(Target position records)
════

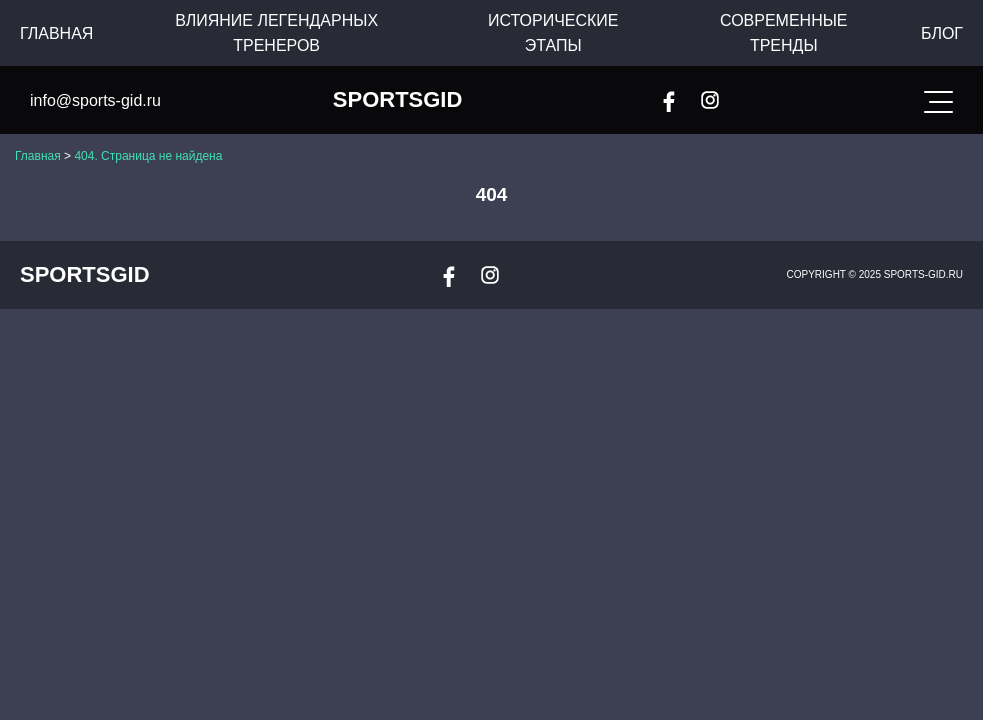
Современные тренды (784, 33)
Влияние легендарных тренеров (276, 33)
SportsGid (398, 100)
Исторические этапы (553, 33)
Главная (56, 33)
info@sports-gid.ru (95, 100)
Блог (942, 33)
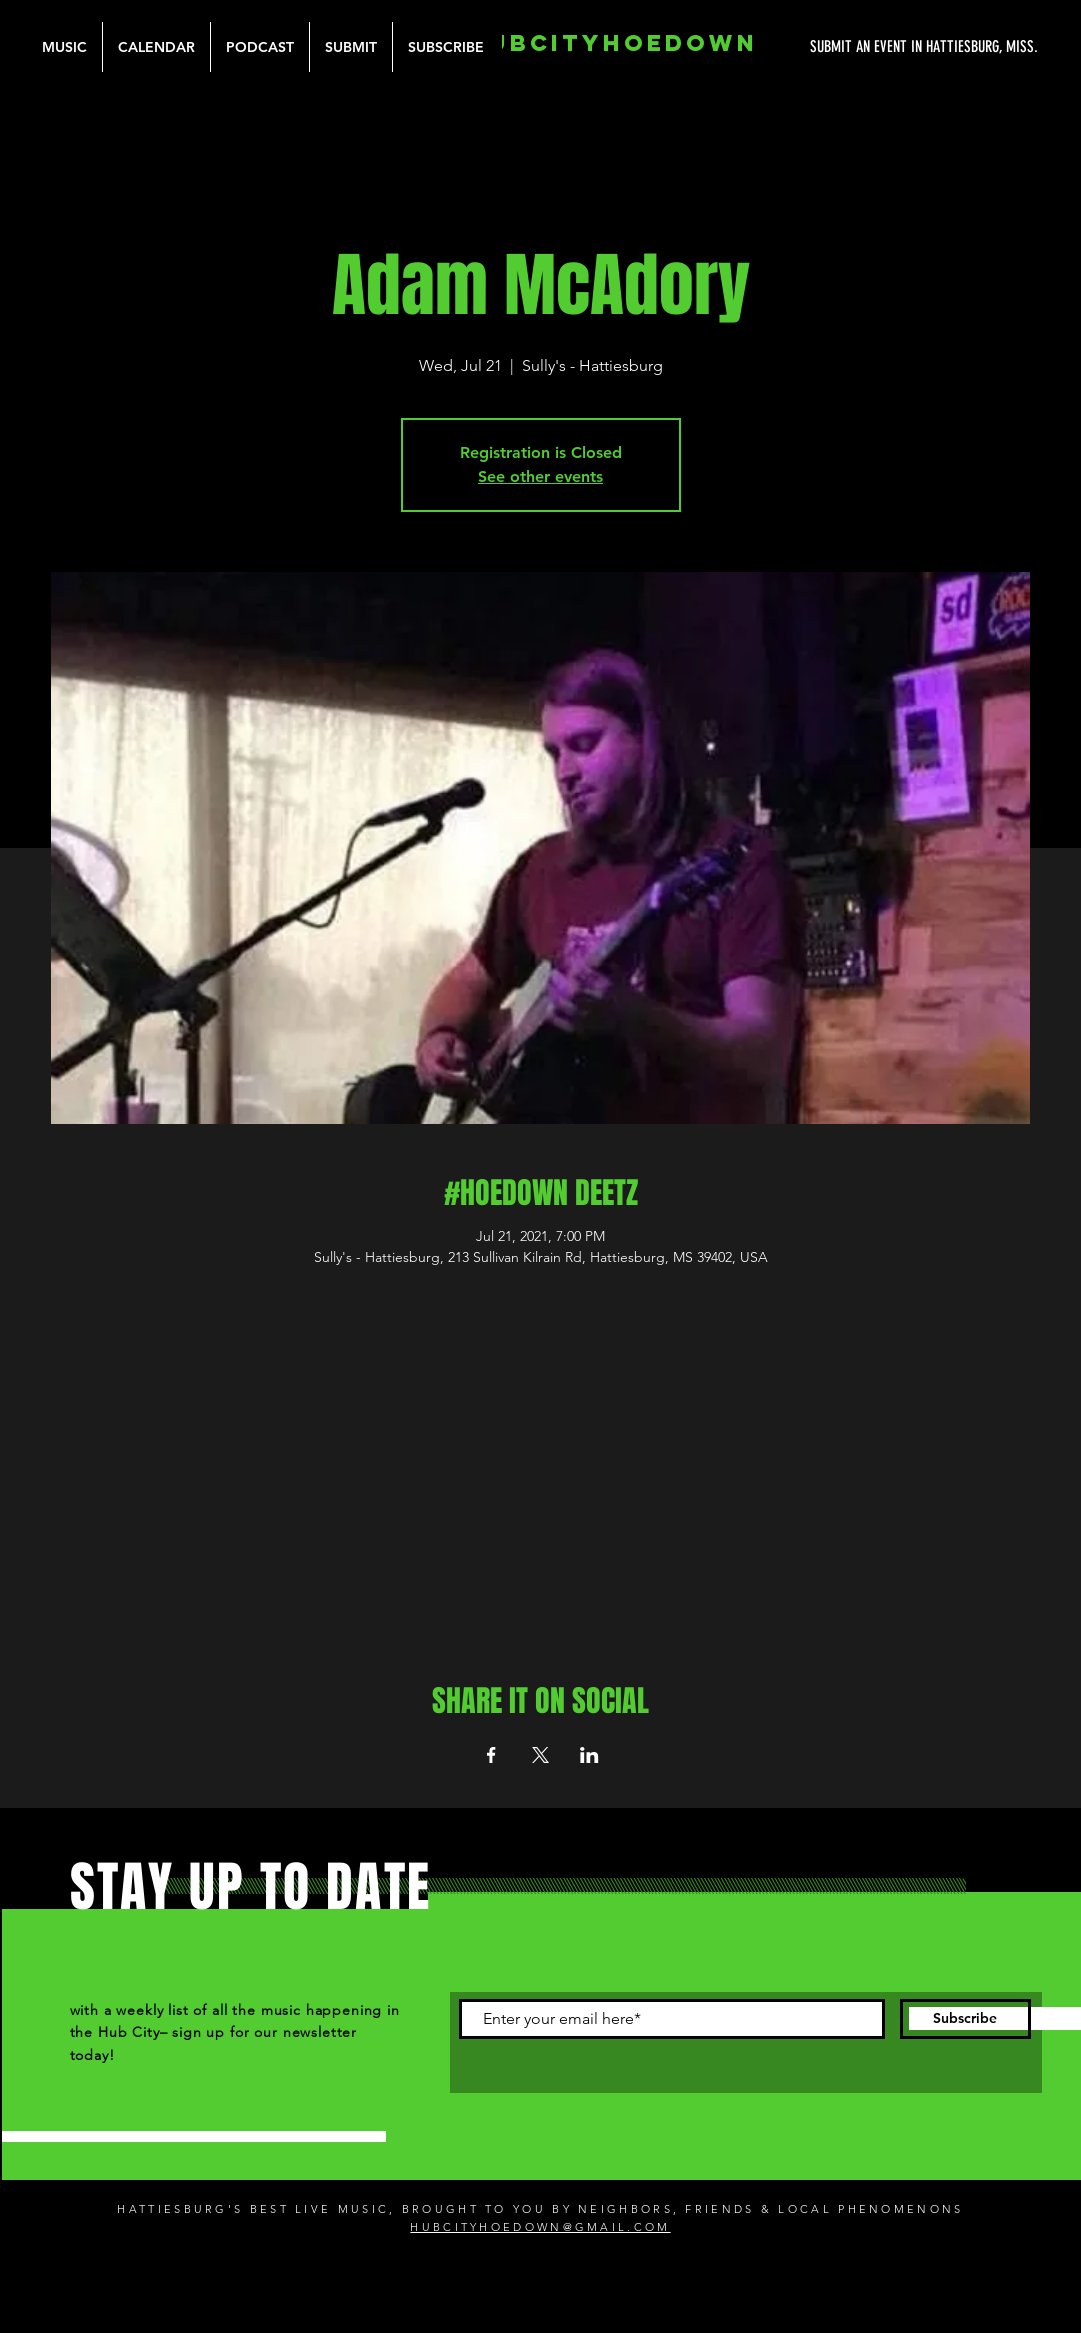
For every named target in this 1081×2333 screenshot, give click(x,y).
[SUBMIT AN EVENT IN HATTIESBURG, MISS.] (849, 47)
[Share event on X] (540, 1755)
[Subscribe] (965, 2019)
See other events (540, 476)
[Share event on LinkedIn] (589, 1755)
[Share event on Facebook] (491, 1755)
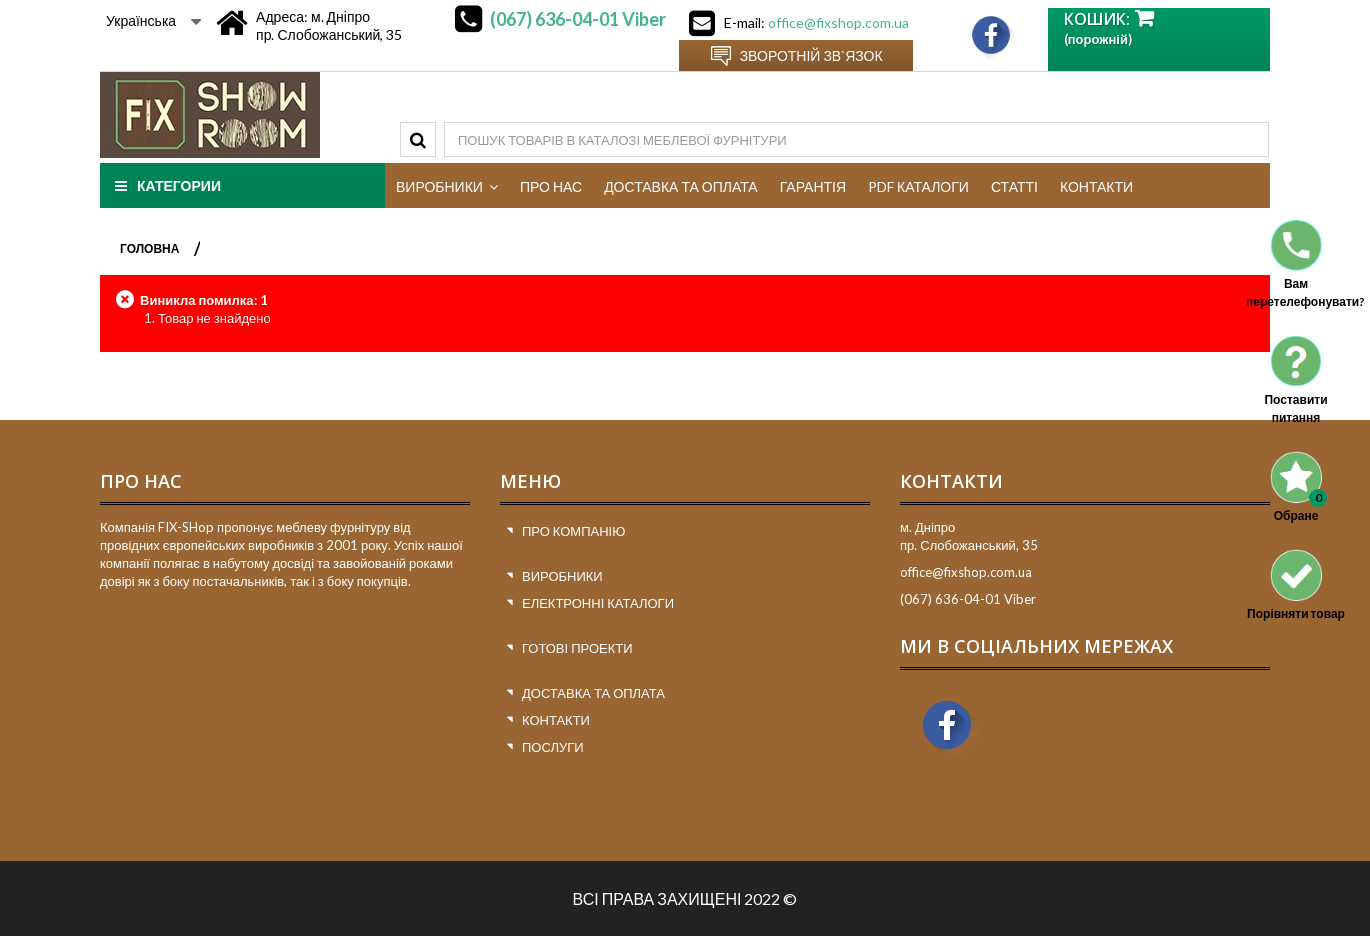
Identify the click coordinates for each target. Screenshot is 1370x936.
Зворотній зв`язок (811, 55)
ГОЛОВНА (149, 248)
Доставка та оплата (593, 693)
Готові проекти (577, 648)
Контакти (556, 720)
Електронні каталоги (598, 603)
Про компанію (573, 531)
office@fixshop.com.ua (838, 22)
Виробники (562, 576)
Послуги (553, 747)
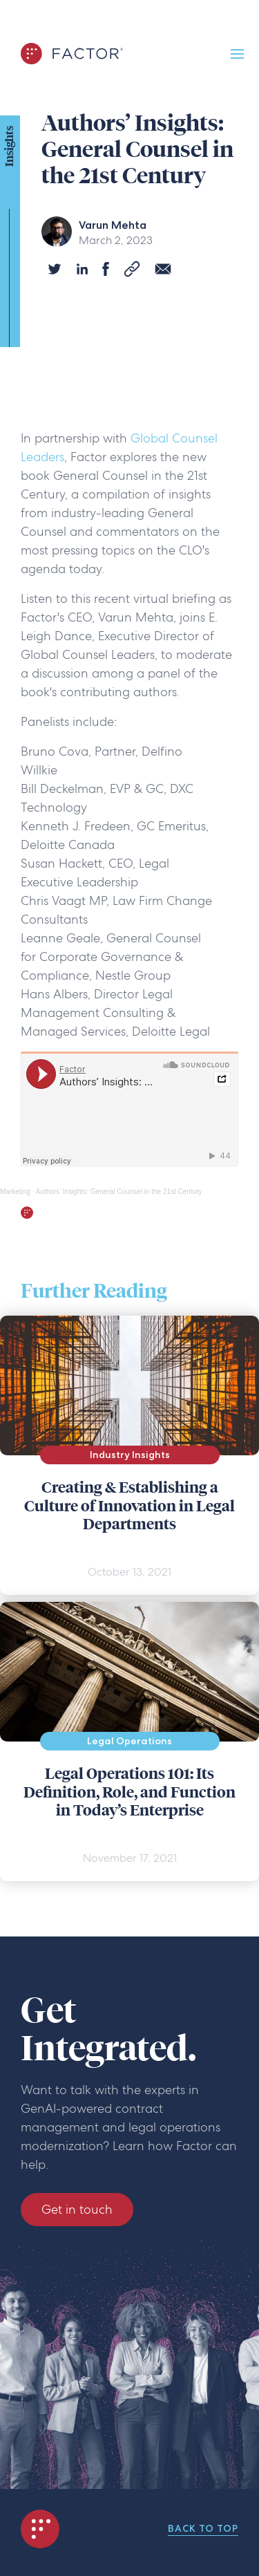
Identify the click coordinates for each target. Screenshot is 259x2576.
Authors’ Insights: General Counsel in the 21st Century (119, 1191)
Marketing (15, 1191)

════

Gather each line above that contains the word "coordinates", and copy those lines out in full.

Answer in full
Identify the click coordinates for each target. Screenshot is 1370x936.
Identify the click coordinates for each target. Screenshot is 259x2576.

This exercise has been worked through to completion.